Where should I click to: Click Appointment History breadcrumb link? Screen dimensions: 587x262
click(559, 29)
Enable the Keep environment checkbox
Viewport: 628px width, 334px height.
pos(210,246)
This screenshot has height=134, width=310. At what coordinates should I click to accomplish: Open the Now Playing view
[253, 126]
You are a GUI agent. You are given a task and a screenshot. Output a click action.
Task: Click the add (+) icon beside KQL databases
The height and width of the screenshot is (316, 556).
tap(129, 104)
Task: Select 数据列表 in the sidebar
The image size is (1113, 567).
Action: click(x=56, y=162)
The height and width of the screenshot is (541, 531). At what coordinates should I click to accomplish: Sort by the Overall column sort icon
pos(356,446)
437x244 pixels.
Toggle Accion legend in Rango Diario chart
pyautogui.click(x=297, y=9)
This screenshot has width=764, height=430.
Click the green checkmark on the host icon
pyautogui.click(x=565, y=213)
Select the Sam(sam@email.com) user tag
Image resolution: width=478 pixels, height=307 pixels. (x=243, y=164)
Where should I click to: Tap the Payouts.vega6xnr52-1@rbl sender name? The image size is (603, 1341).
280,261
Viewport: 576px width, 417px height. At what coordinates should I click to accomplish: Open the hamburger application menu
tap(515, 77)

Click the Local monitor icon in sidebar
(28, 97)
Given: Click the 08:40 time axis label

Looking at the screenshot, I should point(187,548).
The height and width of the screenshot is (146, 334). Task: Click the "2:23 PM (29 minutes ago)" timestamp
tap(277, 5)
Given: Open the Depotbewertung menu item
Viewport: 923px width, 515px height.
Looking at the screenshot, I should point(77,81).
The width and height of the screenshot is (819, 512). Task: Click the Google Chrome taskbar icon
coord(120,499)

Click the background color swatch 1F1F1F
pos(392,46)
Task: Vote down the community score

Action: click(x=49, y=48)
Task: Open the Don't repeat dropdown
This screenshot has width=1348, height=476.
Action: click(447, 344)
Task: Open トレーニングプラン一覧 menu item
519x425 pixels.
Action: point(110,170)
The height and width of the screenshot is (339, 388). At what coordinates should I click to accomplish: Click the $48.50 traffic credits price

_ _ _

▸ EXERCISE GOAL: Print out every record again, exactly and in full.

▸ THE ANSWER:
Where should I click to: Click Appointment History breadcrumb link? Screen dimensions: 587x262
click(559, 29)
Enable the Keep environment checkbox
Viewport: 628px width, 334px height.
pos(210,246)
This screenshot has height=134, width=310. At what coordinates should I click to accomplish: Open the Now Playing view
[253, 126]
You are a GUI agent. You are given a task and a screenshot. Output a click action.
Task: Click the add (+) icon beside KQL databases
The height and width of the screenshot is (316, 556).
tap(129, 104)
Task: Select 数据列表 in the sidebar
The image size is (1113, 567).
Action: click(x=56, y=162)
The height and width of the screenshot is (541, 531). At what coordinates should I click to accomplish: Sort by the Overall column sort icon
pos(356,446)
437x244 pixels.
Toggle Accion legend in Rango Diario chart
pyautogui.click(x=297, y=9)
This screenshot has width=764, height=430.
Click the green checkmark on the host icon
pyautogui.click(x=565, y=213)
Select the Sam(sam@email.com) user tag
Image resolution: width=478 pixels, height=307 pixels. (x=243, y=164)
Where should I click to: Tap the Payouts.vega6xnr52-1@rbl sender name? The image size is (603, 1341).
280,261
Viewport: 576px width, 417px height. At what coordinates should I click to accomplish: Open the hamburger application menu
tap(515, 77)

Click the Local monitor icon in sidebar
(28, 97)
Given: Click the 08:40 time axis label

Looking at the screenshot, I should point(187,548).
The height and width of the screenshot is (146, 334). Task: Click the "2:23 PM (29 minutes ago)" timestamp
tap(277, 5)
Given: Open the Depotbewertung menu item
Viewport: 923px width, 515px height.
Looking at the screenshot, I should point(77,81).
The width and height of the screenshot is (819, 512). Task: Click the Google Chrome taskbar icon
coord(120,499)

Click the background color swatch 1F1F1F
pos(392,46)
Task: Vote down the community score

Action: click(x=49, y=48)
Task: Open the Don't repeat dropdown
This screenshot has width=1348, height=476.
Action: click(447, 344)
Task: Open トレーニングプラン一覧 menu item
519x425 pixels.
Action: point(110,170)
The height and width of the screenshot is (339, 388). At what coordinates should I click to accomplish: Click the $48.50 traffic credits price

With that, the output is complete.